Colin Brown, Chief Political Correspondent, reports.

Alastair Campbell, the Prime Minister's press secretary, is expected to go on the record to make the announcement that the Government is accepting the findings of the Mountfield report.

The aim is to overcome the confusion and lack of confidence caused by off-the-record briefings about Britain's entry into the European single currency.

It will not mean the end of the spin doctors, who will continue to give briefings off the record, but all Whitehall departments will be expected to go on the record more often.

The changes are likely to be presented as part of the Government's commitment to more open government, but it will also help Downing Street keep closer control of the Whitehall information machine, and to keep ministers "on message".

Downing Street will also establish a unit to co-ordinate ministers and Whitehall press officers in presenting the same message. It will also bring ministers' special advisers under the umbrella of the press office operation for the first time.
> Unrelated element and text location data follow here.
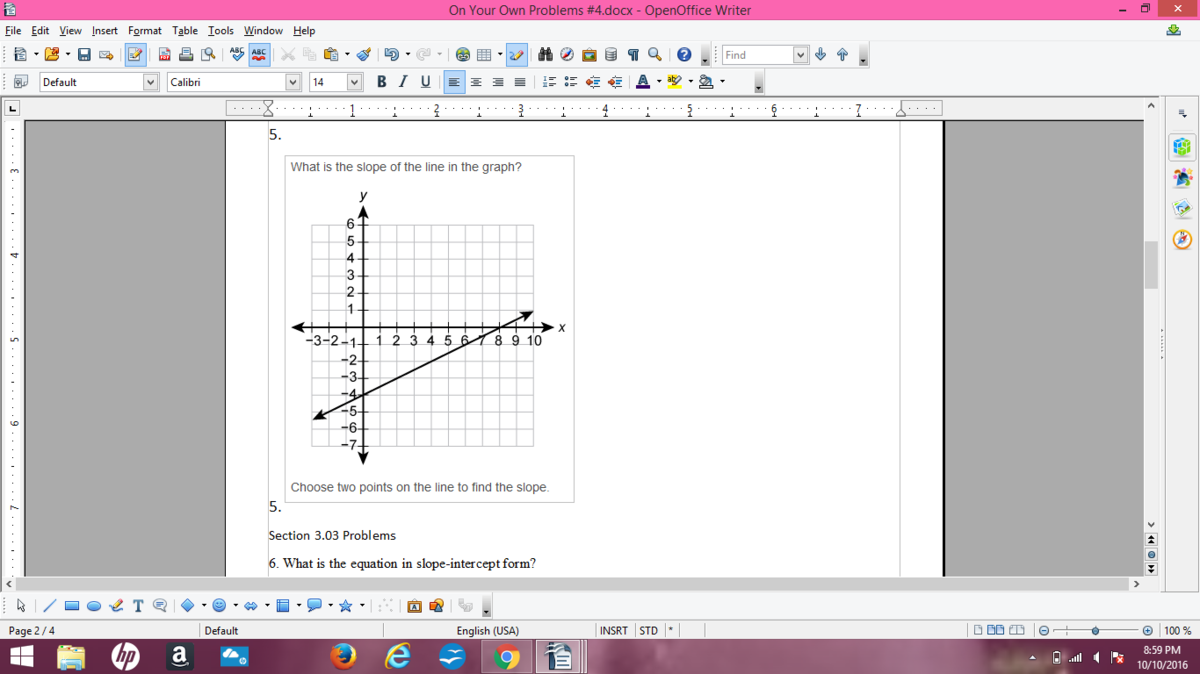The width and height of the screenshot is (1200, 674).
Task: Click the Save document icon
Action: tap(85, 55)
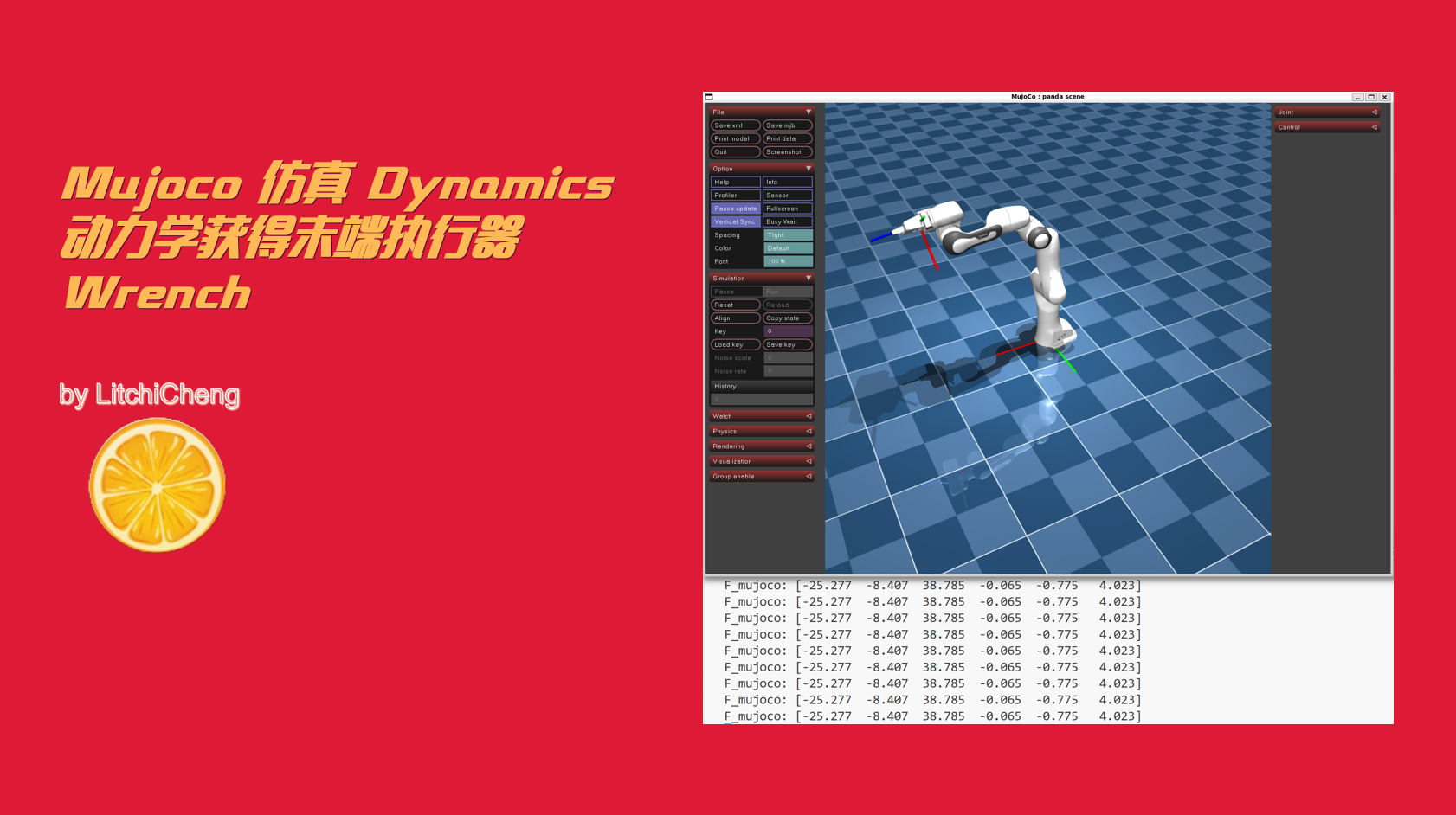Open the Spacing dropdown set to Tight
Viewport: 1456px width, 815px height.
[x=787, y=234]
Peter Mandelson, the minister without portfolio, and Mr Campbell will play a key role on the central unit, with civil servants and special advisers. The Cabinet Office yesterday defended the rise in the number of special advisers from 38 to 68, with an increase in their salary bill from pounds 1.8m under the Tories to pounds 2.6m.

The additional posts include the standards and effectiveness adviser to the Department for Education and Employment, and the UK anti-drugs co-ordinator with his deputy. "It is not true that the numbers have soared, and the special advisers were being run down under the last government," said a spokesman.

Mr Mandelson told a press gallery lunch yesterday that the new unit would give "greater clarity" with the new rules of attribution. He also hinted that the social exclusion unit, which he heads in the Cabinet Office, is substantially to widen its brief.

Rejecting as "complete tosh" reports that the Government was bowing to vested interests such as the tobacco lobby and the food lobby, following a report in The Independent, Mr Mandelson said the unit would be tackling social exclusion wherever it occurred.

It had made a start on housing estates, schools and truancy, but he said: "It is just a start and we will not be deflected on the course on which we are set."